Entre essas pessoas estão “aqueles que estão em serviço de combate” e “pessoal dos postos de comando das Forças de Mísseis Estratégicos, das Forças Aeroespaciais e em navios da Marinha”, ao mesmo tempo em que confirmou que “aviões das equipes de acrobacias aéreas russas sobrevoarão a Praça Vermelha, enquanto pilotos de Su-25 pintarão os céus de Moscou com as cores da bandeira russa”.
Em seguida, o porta-voz do Kremlin, Dimitri Peskov, indicou que “diante da ameaça terrorista existente, estão sendo adotadas todas as medidas possíveis para minimizar o perigo”. “O desfile ocorrerá, mas não nos esqueçamos de que no ano passado foi um evento em grande escala, como deve ser em uma data significativa”, destacou, referindo-se ao fato de ter sido o 80º aniversário da derrota da Alemanha nazista.
“Esta data não é um aniversário, portanto o desfile ocorrerá, mas em formato reduzido”, afirmou Peskov, que insistiu que “o regime de Kiev, que está perdendo terreno diariamente no campo de batalha, se dedicou totalmente às atividades terroristas”, conforme noticiado pela agência de notícias russa Interfax.

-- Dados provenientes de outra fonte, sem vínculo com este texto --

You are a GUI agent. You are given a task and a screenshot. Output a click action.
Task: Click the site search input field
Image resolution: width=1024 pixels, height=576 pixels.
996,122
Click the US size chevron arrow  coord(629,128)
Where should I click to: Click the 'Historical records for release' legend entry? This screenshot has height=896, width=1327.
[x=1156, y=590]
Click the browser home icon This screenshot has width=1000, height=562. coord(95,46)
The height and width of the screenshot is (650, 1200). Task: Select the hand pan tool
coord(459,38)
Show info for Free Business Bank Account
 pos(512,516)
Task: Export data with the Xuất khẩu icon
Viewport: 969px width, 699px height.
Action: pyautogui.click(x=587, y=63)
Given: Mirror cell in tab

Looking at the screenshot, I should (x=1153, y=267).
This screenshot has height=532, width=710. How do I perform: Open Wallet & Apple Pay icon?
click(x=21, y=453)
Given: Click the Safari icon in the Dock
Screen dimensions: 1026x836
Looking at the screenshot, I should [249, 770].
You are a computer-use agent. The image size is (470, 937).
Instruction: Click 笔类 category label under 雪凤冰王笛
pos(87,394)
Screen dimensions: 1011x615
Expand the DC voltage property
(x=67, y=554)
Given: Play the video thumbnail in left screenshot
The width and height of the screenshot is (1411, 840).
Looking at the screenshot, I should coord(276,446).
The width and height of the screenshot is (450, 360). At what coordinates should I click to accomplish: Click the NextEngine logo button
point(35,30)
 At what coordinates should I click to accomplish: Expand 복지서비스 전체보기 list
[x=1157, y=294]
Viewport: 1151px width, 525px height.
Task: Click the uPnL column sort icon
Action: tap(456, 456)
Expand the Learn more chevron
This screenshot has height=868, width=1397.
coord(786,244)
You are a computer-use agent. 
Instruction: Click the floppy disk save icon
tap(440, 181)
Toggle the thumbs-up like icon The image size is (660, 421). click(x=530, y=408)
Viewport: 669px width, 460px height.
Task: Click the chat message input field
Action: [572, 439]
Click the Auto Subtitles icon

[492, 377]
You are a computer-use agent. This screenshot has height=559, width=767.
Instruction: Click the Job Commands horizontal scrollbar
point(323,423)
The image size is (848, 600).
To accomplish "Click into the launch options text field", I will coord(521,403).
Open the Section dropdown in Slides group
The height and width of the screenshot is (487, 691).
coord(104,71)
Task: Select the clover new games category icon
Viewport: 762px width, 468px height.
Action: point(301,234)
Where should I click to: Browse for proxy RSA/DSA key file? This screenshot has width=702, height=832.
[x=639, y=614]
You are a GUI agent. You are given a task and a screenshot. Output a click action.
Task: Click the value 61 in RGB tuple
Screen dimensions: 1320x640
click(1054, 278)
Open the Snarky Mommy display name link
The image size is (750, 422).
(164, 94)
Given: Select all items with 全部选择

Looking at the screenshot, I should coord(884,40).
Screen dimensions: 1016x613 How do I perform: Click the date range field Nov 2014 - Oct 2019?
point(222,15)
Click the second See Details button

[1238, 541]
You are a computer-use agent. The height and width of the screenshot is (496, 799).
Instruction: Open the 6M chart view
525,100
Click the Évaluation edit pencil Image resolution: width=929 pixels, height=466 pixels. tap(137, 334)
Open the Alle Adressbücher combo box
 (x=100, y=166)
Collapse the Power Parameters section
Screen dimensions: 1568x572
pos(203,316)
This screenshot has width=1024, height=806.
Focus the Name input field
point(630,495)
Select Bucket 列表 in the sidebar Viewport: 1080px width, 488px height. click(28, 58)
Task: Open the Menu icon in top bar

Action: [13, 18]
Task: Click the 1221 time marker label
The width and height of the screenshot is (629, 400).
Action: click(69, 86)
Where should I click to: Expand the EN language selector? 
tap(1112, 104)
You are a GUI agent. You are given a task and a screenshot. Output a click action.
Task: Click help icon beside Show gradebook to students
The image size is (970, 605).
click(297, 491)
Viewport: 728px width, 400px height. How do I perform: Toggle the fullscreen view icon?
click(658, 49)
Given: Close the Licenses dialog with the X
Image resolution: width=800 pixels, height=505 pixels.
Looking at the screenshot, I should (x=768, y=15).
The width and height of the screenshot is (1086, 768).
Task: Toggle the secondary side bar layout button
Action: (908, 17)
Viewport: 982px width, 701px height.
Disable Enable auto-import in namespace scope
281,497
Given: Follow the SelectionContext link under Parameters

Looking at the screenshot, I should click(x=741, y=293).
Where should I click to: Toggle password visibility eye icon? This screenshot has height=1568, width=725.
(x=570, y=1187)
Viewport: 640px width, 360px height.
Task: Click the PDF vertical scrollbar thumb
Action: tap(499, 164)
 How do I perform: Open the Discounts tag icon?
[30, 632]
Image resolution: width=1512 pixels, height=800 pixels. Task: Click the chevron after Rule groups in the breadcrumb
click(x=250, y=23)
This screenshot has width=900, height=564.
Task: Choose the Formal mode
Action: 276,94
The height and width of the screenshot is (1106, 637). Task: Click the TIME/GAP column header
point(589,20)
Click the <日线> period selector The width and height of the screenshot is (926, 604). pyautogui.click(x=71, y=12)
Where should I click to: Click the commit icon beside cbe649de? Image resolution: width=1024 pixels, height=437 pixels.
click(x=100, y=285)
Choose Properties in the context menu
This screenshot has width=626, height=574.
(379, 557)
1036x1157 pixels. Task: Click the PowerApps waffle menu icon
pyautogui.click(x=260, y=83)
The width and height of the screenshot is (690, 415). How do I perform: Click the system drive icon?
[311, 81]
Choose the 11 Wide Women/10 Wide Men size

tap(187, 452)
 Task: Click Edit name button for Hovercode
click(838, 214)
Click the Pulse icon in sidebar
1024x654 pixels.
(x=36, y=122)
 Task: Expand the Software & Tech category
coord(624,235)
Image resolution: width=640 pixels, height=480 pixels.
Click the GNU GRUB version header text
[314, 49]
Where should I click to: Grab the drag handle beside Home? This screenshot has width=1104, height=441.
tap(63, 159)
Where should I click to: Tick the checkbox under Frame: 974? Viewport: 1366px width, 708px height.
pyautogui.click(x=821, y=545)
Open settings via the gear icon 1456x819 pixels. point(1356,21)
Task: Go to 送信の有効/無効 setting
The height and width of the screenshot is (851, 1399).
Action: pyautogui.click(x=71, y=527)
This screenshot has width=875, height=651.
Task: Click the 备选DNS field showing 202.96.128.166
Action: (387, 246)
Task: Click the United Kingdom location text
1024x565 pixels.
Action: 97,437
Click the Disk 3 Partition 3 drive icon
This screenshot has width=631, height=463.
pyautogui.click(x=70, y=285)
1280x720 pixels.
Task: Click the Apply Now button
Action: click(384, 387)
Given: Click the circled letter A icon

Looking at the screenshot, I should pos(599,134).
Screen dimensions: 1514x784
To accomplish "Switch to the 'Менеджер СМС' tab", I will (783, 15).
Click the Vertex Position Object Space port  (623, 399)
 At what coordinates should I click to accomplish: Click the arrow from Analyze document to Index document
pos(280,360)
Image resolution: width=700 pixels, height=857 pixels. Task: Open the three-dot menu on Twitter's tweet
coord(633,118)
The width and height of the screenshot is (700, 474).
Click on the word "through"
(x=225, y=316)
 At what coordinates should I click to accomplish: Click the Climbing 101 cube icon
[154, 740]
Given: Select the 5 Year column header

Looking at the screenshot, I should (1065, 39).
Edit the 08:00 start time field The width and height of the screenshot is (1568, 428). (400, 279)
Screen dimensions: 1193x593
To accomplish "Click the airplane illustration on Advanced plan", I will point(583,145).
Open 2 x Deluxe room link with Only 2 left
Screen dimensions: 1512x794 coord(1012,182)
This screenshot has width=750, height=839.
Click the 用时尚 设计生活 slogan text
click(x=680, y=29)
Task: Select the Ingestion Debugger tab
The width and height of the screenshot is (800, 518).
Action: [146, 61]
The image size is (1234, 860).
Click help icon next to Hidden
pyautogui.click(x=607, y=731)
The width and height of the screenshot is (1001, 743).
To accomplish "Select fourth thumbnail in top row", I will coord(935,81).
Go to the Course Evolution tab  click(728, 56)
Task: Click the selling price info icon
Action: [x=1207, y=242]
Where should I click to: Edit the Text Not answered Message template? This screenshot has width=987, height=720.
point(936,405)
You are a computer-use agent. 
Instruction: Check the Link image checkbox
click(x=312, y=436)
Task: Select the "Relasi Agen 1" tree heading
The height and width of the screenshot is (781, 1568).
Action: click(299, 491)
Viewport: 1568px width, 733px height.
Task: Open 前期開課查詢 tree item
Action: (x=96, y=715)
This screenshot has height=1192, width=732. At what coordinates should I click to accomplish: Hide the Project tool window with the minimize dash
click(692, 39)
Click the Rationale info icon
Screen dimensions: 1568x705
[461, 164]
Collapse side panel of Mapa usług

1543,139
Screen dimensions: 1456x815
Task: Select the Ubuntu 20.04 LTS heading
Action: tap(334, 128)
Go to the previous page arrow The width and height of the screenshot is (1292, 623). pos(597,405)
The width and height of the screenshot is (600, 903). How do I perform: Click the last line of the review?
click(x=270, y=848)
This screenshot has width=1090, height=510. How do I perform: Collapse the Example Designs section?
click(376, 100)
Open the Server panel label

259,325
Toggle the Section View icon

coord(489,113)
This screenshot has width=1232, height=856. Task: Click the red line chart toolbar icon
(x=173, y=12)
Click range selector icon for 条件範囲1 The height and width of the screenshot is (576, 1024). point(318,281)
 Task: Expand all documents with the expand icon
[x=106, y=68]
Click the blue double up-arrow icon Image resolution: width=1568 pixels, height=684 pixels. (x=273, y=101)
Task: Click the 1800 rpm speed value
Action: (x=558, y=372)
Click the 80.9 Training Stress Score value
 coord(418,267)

Durante as comemorações do ano passado, nas quais estiveram presentes dezenas de líderes mundiais — entre eles o presidente da China, Xi Jinping —, o Exército russo exibiu no desfile diversos tanques de guerra e drones, em um evento de grande simbolismo para a Rússia e para Putin, que traçou paralelos entre a Segunda Guerra Mundial e a ofensiva contra a Ucrânia.